Note: always follow your doctor’s instructions. Never change your medication regimen on your own.
Of all the questions you have when you are pregnant, none may be as important as “what medications are safe?” Anything that goes in to or on your body can affect your growing baby, so it’s smart to be cautious when it comes to prescription and non-prescriptions drugs. Thankfully, many medications for common aches, pains, and illnesses are safe during pregnancy.
Below is a list of medications that are considered safe for most women during pregnancy. Just remember to check with your doctor or pharmacist before taking any medication. Additionally, the FDA and the CDC offer resources for learning about medication safety during pregnancy.
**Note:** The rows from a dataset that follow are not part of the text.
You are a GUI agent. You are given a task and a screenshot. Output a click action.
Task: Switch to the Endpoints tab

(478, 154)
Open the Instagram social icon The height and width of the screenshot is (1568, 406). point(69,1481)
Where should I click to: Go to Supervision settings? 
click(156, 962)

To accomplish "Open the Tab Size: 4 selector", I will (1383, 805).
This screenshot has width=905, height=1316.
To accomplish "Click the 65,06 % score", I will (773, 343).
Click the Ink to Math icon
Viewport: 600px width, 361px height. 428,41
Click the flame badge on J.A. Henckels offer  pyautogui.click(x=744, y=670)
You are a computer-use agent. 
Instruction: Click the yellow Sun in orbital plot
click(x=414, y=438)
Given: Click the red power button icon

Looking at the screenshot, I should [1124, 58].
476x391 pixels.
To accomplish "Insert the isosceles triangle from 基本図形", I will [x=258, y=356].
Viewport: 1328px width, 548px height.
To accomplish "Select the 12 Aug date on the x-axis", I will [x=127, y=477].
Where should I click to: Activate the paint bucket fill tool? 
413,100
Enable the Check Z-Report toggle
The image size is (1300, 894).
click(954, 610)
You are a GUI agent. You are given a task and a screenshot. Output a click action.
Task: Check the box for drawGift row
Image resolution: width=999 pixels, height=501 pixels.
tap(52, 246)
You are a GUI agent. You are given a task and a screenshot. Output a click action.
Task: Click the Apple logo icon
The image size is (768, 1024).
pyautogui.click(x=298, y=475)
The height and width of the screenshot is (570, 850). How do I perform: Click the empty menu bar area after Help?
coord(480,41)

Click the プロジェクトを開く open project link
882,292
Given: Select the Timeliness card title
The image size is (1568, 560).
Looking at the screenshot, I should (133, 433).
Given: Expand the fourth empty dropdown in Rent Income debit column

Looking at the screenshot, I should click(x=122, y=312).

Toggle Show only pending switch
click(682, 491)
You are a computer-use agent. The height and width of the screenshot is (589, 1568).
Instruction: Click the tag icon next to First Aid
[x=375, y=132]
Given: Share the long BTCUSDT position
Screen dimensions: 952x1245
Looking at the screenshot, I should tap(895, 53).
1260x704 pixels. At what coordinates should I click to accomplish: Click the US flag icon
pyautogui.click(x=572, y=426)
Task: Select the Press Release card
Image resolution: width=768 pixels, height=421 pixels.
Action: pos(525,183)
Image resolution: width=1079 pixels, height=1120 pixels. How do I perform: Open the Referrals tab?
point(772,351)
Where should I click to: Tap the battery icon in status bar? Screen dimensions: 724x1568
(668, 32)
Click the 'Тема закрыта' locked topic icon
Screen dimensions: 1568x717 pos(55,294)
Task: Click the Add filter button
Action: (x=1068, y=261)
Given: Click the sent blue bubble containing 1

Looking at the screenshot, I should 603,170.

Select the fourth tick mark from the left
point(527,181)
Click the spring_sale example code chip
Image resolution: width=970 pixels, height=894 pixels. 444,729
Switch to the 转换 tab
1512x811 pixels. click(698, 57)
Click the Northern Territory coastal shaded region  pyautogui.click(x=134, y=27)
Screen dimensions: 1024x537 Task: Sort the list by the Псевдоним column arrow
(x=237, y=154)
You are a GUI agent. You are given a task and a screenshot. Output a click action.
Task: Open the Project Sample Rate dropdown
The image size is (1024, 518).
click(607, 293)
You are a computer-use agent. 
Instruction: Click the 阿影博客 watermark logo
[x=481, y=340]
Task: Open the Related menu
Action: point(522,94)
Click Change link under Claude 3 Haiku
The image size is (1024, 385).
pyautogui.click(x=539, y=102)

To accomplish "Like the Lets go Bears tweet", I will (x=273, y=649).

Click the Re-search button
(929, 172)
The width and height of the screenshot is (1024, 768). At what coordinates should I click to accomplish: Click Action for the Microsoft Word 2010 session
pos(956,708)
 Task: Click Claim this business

Over-the-counter (non-prescription) medicines
- Tylenol or acetaminophen is OK for mild discomfort
- Do not take aspirin (Anacin) or ibuprofen (Advil, Motrin)
- Antacids (Tums, Rolaids, Mylanta, Maalox, Pepcid, Prevacid, Zantac)
- Simethicone (Gas-X, Mylicon, Gaviscon) for gas pain
- Immodium for diarrhea after first trimester for 24 hours only
- Fiber (Metamucil, MiraLax, Citrucel, BeneFiber) for constipation
- Laxatives can be used occasionally (Colace, Dulcolax)
- Phenylephrine/mineral oil/petrolatum (Preparation H) for hemorrhoids
- Witch hazel (Tucks pads or ointment) for hemorrhoids
- Chlorpheniramine alone (Chlor-Trimeton)
- Diphenhydramine (Benadryl)
- Loratadine (Claritin, others)
- Cetirizine (Zyrtec)
- Oxymetazoline nasal spray (Afrin) (limit use to 3 days)
- Steroid nasal sprays (Rhinocort)
- Saline nasal spray
- Neti-pot or sinus rinse
First aid, burns, and rashes:
- Neomycin/polymyxin B/bacitracin (Neosporin)
- Diphenhydramine cream (Benadryl)
- Hydrocortisone cream or ointment
- Oatmeal bath (Aveeno)
- N,N-diethyl-meta-toluamide (DEET)
- Miconazole (Monistat)
Remember that no medication is 100% safe or effective for every woman. If you are concerned about your symptoms or chronic conditions, talk to your doctor or pharmacist about the right treatment for you and your baby. Whether you are pregnant or not, it is usually safest to take the lowest effective dose of a medication for the shortest possible time.